You’re unlikely to find the items of automobilia featured in any auction previews, but there are some genuinely significant lots. Racing overalls worn by the likes of Jacky Ickx, Timo Salonen and Hubert Auriol are expected to fetch between €200 and €500 each.
There are numerous photos, brochures, models and dealer display items on offer, along with spare parts for a Citroen ZX Rallye Raid, if you feel the urge to take your ZX Aura to Dakar. Fancy the bonnet from Sébastien Loeb’s Xsara WRC car? It could be yours for between €500 and €1,000.
But, as ever, the cars are the stars, so what will see me hovering over the ‘bid’ button come 2pm on 10 December? Nobody asked me to create a list of my top 15 auction cars, but here are my favourites anyway.
I managed to grab a brief go in a Citroen GS X3 during my visit to the Conservatoire, realising a lifelong ambition to drive one of the best cars my father owned when I was a child. You can read about it here.
This Spanish-registered GS is much older than my father’s, and indeed the X3 I drove in July, but it has covered just 921km from new and features the same red interior I remember from my youth.
Franco Sbarro has done some wild and crazy things with Citroens over the years, with the Berlingo a particular favourite of the Swiss coachbuilder. The Flanerie is like some kind of theme park safari ride that has managed to end up in a game of Crazy Taxi.
There’s an electric Citroen AX available in the auction, but this one appeals because it was donated to the collection by Auguste Genovese, a former director at the Citroen plant in Rennes. It has covered just 11,414km since it rolled off the production line in 1991.
When was the last time you saw a Citroen Visa, let alone one as early as this? As a Super, it’s powered by a 1.1-litre four-cylinder engine, and features the wonderfully idiosyncratic dashboard of the early cars. Also, note the polypropylene bumper and grille.
Given the crazy prices being achieved by certain performance cars of the 80s and 90s, this Citroen BX GTI has a reasonable pre-auction estimate. It has picked up a few battle scars in storage, but there are only 21,499km on the clock.
Just 2,600 Xantia Activa V6 models were ever produced, all left-hand drive. Which means the V6 was never officially exported to the UK, making this the holy grail of the Xantia Activa world. There are just 1,575km on the clock. *Bites the back of his hand*
You have to wonder where the likes of this ZX Reflex will end up. It’s in excellent condition, as you’d expect from a 20-year-old car with 1,765km on the clock, but will it be used on the road or stored away in a private collection?

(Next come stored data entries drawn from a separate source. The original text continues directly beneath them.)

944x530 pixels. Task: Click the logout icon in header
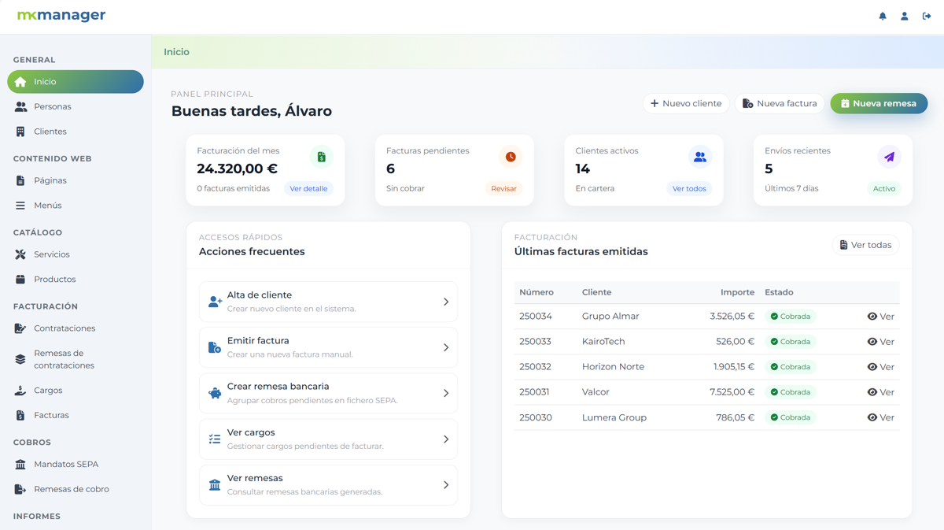[x=927, y=17]
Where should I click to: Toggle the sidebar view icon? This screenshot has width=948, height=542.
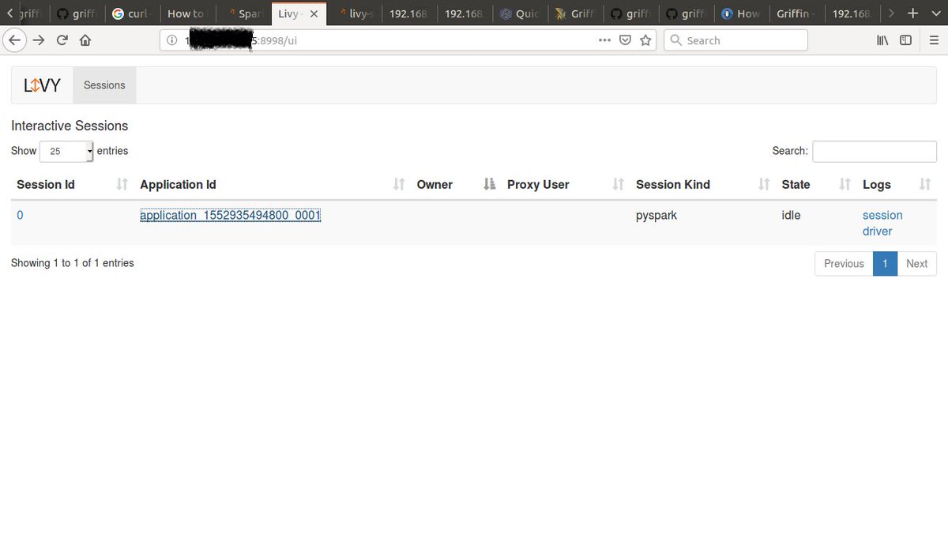point(905,40)
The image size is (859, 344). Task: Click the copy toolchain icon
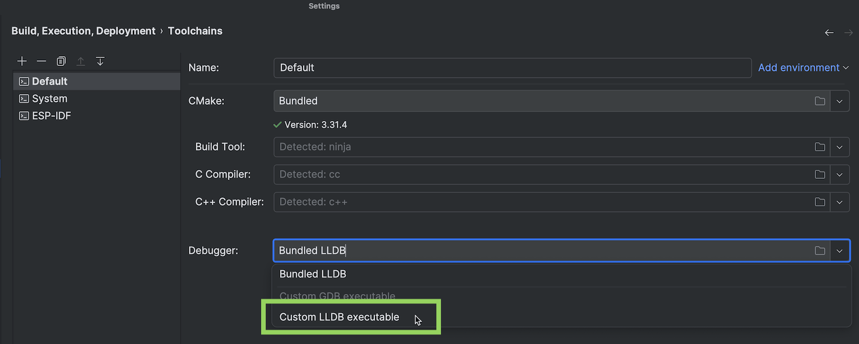click(x=61, y=61)
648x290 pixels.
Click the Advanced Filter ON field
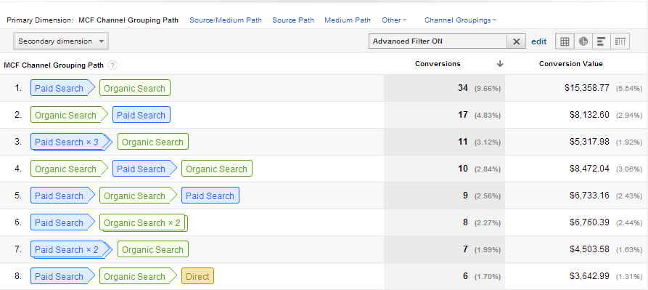coord(438,41)
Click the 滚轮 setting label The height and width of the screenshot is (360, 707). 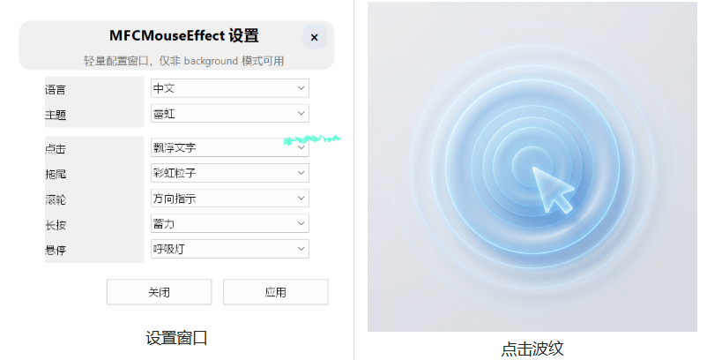pos(56,199)
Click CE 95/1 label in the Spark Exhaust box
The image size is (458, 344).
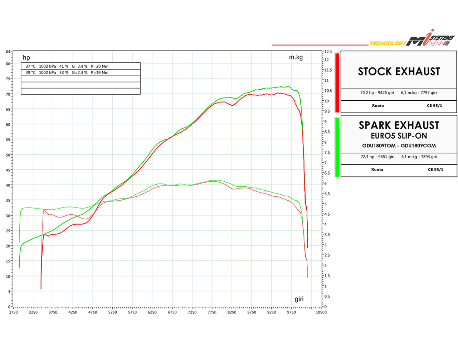435,170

This isn’t the tidiest or lowest mileage Citroen XM in the auction, but it’s arguably the most interesting. It was owned by Roger Hanin, who played the lead role in the French TV police drama, Navarro. Hanin was also the brother-in-law of President Mitterrand.

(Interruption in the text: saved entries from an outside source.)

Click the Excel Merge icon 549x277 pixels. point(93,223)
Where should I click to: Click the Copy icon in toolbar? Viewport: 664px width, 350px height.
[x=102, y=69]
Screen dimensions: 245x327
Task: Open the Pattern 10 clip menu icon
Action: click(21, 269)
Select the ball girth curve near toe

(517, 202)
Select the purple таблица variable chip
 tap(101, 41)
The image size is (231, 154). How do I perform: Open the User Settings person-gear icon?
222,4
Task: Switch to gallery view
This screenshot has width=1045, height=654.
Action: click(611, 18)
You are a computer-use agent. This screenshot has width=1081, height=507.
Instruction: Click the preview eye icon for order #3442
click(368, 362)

Being polite, this 1961 Ami 6 is blessed with a delightful patina, but in truth, it’s in need of a complete restoration. These were incredibly popular in France, but less so in the UK.
Simply wonderful. In mileage terms (15,220km), this is effectively a one-year-old Citroen CX. Not only that, it’s a Series 1, complete with the idiosyncratic dashboard layout and desirable Pallas trim. Oh, to be able to drive home from Paris in this.

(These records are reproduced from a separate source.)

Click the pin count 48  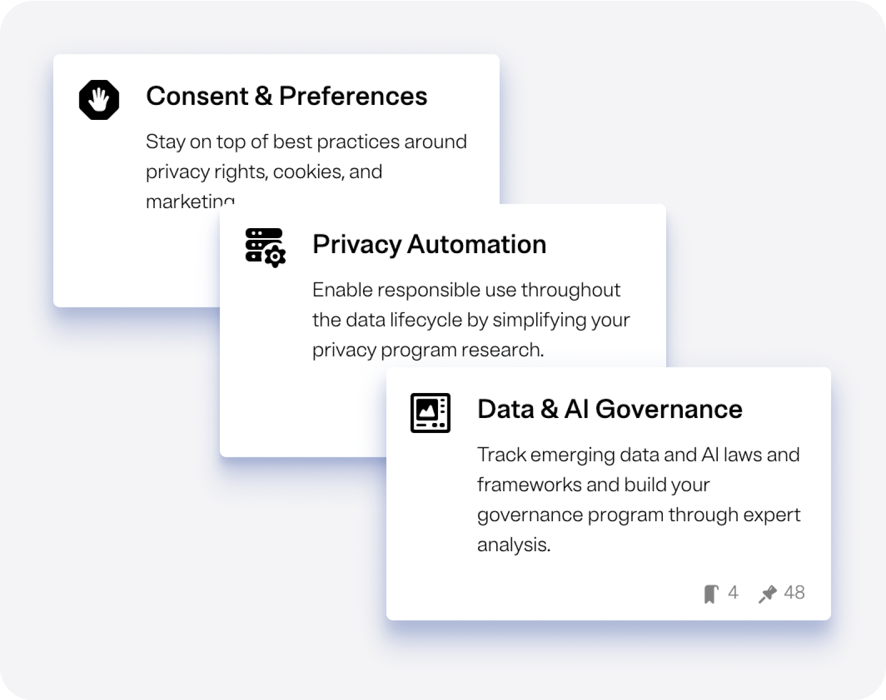click(x=794, y=593)
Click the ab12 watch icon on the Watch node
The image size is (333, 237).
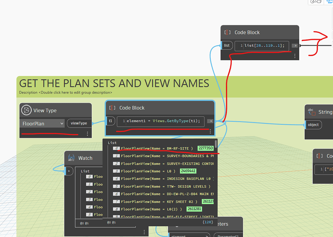point(71,158)
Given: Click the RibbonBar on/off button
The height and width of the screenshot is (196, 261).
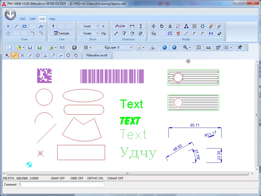Looking at the screenshot, I should click(97, 55).
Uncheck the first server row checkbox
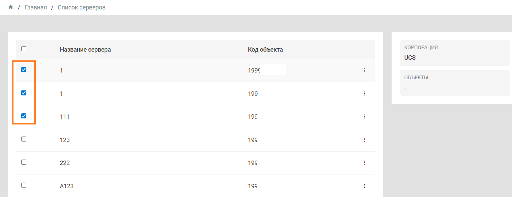The height and width of the screenshot is (197, 512). pyautogui.click(x=24, y=70)
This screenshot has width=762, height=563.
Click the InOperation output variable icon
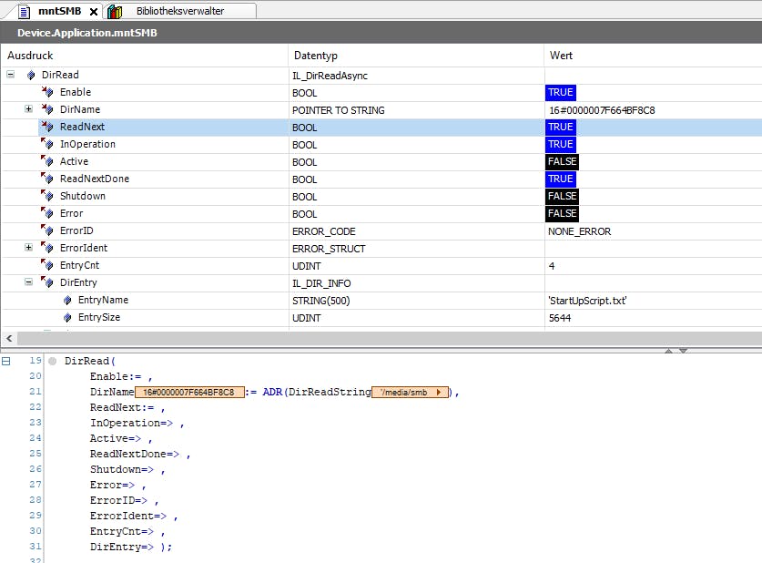47,144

The C4 Cactus is arguably the most Citroen of modern Citroens, although the facelift version will see it lose some of its eccentricity. This is the C-Cactus concept of 2013, which built on the original design from 2007. It wasn’t a massive leap from concept to production.
This appeals more than it should, but to me, the original Citroen C5 has ‘future classic’ written all over it. It features clever active hydropneumatic suspension – so it’s a proper Citroen – while the 3.0-litre V6 petrol is the ‘right’ engine. A €6,000 upper estimate for a C5 with 1,151km on the clock seems like excellent value
There’s no Xsara VTS in the auction – although I was told about one in the ‘reserve’ collection – so this phase 2 VTR will have to do. With 477km on the clock, it’s practically brand new, and you’ll stand more chance of becoming friends with Claudia Schiffer if you buy it. Probably.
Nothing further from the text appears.